ASSIGNMENT: Every line below that has "back" in it should be copied.

INPUT DATA:

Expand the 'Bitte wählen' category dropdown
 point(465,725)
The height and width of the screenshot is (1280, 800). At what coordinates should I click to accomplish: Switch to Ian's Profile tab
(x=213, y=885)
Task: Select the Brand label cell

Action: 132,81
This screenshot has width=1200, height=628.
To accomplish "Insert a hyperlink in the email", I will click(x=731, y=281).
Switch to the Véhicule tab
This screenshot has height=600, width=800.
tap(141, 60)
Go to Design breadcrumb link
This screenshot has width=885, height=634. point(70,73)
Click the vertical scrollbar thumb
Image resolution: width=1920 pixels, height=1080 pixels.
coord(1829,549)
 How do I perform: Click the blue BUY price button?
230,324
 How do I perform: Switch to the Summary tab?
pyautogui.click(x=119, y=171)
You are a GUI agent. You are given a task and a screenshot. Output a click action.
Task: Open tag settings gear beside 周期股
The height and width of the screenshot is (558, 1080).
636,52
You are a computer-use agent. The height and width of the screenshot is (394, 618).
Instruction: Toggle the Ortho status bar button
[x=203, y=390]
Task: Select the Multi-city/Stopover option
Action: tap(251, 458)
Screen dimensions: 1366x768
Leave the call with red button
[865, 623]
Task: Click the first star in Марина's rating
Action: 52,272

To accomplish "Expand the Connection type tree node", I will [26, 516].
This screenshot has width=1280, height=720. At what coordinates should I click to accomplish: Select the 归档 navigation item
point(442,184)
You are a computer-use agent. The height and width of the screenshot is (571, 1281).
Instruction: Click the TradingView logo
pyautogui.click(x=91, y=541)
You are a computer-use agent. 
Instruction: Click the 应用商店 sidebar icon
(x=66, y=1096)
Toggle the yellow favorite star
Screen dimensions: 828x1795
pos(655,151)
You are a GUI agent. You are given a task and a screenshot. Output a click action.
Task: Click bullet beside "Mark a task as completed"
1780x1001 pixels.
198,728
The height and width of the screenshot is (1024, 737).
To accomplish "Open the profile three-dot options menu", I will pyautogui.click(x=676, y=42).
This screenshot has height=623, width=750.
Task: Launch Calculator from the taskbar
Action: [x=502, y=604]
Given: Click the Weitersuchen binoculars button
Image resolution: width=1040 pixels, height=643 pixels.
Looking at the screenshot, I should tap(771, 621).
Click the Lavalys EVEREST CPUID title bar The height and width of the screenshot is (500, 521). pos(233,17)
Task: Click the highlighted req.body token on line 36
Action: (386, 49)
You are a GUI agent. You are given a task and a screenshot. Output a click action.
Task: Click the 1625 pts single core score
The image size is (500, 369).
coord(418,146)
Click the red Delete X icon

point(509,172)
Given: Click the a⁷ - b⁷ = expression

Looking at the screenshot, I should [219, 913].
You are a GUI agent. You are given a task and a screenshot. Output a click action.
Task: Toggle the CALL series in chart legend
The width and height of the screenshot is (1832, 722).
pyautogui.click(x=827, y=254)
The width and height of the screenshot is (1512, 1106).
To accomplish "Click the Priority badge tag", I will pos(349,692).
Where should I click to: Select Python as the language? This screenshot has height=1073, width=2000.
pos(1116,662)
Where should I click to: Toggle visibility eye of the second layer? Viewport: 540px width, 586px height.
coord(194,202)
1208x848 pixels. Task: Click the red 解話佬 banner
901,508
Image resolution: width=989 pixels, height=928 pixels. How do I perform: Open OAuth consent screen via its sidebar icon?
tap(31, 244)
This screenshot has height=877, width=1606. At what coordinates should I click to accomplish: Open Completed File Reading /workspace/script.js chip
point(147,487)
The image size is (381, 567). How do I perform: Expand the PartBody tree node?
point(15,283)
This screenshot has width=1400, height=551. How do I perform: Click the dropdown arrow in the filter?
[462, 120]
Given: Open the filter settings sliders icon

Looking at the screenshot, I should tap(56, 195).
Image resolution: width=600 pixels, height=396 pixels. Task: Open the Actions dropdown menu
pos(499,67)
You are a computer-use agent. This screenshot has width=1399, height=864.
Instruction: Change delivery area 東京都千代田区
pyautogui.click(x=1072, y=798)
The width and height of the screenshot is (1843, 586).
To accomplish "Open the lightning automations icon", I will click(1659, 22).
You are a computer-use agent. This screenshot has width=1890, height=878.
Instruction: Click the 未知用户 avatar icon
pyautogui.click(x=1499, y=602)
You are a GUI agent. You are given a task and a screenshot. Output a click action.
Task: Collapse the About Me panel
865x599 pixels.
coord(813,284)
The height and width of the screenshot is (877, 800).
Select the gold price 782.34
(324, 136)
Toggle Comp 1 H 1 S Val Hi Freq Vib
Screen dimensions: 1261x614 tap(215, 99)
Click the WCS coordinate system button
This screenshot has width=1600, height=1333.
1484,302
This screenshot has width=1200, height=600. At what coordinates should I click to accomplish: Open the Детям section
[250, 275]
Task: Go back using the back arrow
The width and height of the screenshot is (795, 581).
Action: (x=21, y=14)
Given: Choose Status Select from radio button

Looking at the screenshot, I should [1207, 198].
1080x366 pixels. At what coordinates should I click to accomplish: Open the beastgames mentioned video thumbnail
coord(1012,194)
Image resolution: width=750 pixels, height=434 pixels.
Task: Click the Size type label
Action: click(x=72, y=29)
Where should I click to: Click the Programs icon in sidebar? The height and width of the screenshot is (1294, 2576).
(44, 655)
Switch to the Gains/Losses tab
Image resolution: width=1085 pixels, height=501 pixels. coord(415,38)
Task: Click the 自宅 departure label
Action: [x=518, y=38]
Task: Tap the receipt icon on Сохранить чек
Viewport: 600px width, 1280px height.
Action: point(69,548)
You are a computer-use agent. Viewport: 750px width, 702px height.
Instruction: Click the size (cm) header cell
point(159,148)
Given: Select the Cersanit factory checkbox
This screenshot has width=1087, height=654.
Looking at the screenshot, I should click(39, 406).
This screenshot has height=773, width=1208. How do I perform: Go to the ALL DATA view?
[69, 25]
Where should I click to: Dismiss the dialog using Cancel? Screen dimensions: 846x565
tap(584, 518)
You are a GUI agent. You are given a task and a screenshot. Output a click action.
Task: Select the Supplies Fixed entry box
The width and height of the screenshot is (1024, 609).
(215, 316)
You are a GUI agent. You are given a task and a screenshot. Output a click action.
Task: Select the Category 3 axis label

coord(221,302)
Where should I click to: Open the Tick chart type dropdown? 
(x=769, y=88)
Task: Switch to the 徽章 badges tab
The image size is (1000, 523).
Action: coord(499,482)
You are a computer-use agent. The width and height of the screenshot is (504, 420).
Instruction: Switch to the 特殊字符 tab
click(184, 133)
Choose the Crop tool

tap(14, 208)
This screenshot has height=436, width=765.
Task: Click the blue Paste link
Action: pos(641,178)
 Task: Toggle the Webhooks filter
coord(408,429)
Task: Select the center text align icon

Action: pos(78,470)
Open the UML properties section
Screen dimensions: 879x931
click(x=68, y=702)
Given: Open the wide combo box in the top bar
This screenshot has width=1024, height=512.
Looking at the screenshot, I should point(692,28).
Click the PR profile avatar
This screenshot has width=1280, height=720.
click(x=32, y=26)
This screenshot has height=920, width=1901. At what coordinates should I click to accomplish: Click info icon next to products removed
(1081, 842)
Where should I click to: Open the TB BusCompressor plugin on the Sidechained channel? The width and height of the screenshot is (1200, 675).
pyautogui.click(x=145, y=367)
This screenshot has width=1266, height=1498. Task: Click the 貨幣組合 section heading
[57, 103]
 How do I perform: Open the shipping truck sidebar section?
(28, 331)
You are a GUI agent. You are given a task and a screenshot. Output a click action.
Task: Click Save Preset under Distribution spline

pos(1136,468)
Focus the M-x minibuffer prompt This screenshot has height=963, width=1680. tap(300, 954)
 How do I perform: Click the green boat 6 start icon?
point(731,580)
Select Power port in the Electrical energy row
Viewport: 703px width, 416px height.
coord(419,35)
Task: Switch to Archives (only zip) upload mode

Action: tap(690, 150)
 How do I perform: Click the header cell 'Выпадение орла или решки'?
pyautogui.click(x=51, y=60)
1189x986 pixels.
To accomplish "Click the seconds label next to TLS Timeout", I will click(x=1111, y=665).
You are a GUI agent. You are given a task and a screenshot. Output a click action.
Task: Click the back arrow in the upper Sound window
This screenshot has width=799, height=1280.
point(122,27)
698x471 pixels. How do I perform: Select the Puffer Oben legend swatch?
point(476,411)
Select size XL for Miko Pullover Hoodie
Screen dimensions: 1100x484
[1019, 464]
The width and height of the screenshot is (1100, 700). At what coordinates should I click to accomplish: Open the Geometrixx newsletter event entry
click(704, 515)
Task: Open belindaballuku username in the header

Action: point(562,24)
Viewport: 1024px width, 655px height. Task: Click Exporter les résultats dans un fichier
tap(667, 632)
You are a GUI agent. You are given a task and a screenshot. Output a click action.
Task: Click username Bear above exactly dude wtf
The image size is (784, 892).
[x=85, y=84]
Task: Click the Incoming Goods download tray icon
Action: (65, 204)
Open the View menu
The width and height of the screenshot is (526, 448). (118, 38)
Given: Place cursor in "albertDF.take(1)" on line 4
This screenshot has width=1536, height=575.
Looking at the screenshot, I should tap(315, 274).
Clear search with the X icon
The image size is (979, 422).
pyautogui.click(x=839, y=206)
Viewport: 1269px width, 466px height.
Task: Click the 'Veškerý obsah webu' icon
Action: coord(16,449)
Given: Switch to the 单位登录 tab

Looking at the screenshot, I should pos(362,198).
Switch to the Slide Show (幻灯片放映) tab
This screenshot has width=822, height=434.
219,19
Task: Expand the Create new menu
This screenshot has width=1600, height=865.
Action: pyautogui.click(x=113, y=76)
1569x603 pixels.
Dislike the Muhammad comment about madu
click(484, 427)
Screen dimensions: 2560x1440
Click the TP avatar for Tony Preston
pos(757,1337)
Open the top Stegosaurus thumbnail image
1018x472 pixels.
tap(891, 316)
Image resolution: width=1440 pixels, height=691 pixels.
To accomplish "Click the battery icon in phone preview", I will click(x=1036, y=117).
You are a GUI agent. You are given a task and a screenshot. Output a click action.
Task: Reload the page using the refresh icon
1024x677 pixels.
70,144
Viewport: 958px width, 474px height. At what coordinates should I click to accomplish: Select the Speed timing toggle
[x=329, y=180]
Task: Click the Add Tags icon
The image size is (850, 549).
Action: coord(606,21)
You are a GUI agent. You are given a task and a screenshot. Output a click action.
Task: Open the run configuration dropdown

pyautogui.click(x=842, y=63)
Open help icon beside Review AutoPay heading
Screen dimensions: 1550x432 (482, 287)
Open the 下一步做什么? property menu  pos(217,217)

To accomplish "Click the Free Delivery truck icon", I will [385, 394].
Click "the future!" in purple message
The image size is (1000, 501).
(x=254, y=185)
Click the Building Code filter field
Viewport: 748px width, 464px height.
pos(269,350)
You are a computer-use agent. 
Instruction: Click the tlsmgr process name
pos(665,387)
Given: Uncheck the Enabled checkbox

OUTPUT OF THE TASK:
Task: Go back using the back arrow
Task: Click the back arrow in the upper Sound window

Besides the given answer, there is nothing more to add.